WORK REQUIRED | The copy should hold only the line containing "Task: Click the back arrow in the form" and the lines after it through the end of the material, each exact, with no pictures.

========================

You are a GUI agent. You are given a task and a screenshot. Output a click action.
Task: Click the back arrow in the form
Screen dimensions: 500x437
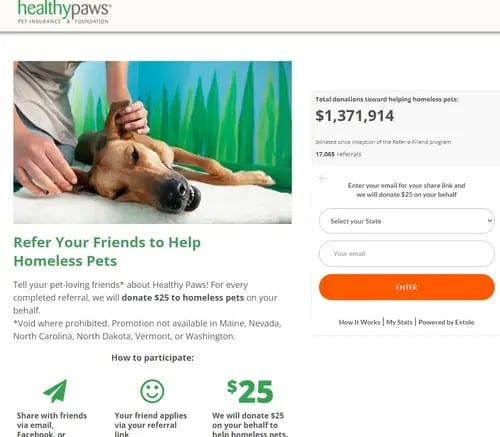(323, 179)
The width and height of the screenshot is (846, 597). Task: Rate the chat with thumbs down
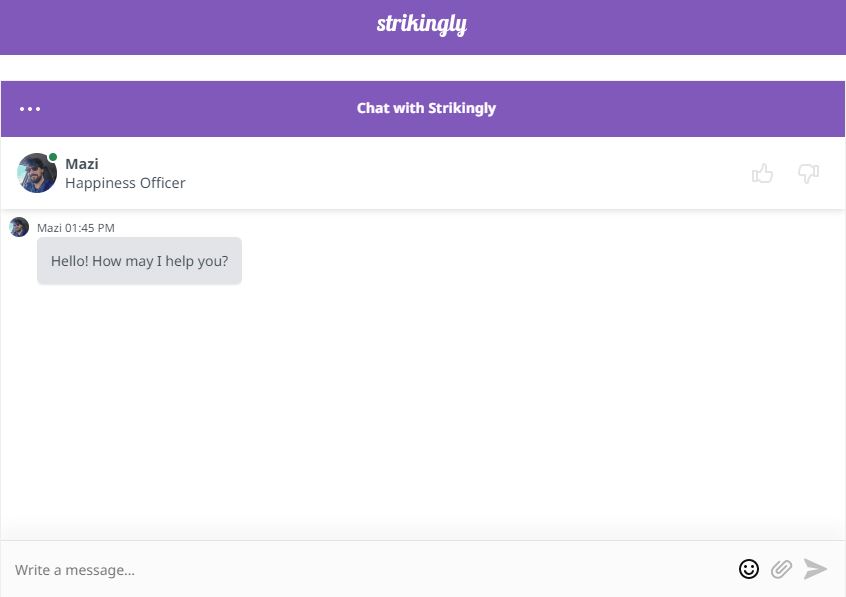pyautogui.click(x=808, y=174)
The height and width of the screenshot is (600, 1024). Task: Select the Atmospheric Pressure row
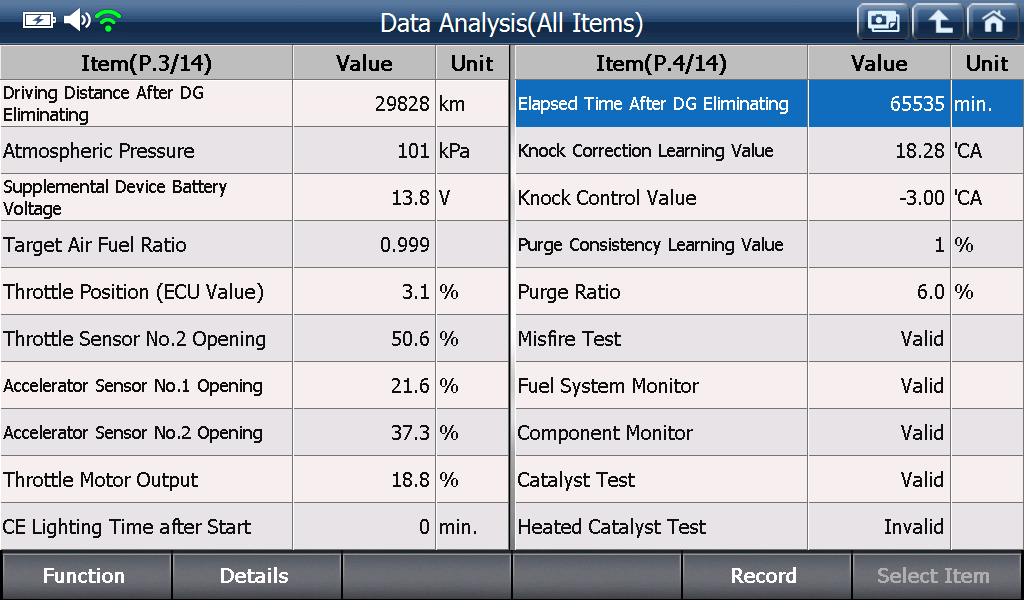[254, 151]
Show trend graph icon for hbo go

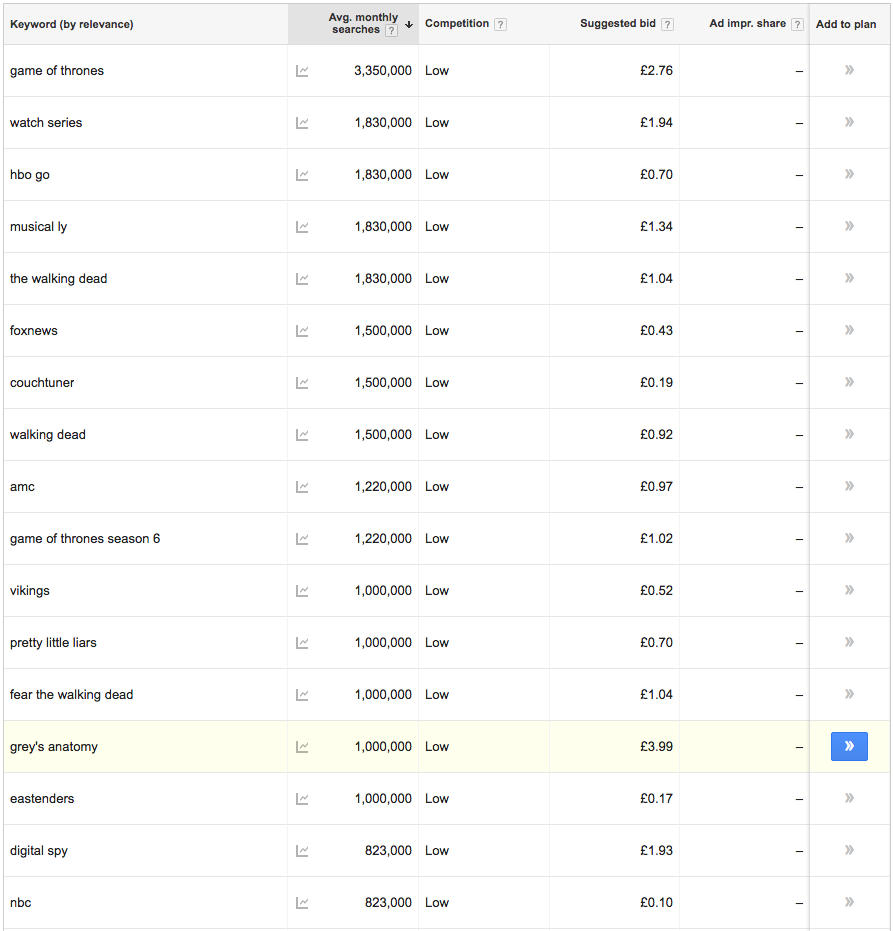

========================

OUTPUT |
Task: Click the back arrow in the form
Screen dimensions: 500x437
(323, 179)
The width and height of the screenshot is (846, 597). Task: Rate the chat with thumbs down
pyautogui.click(x=808, y=174)
The height and width of the screenshot is (600, 1024). Task: Select the Atmospheric Pressure row
[254, 151]
Show trend graph icon for hbo go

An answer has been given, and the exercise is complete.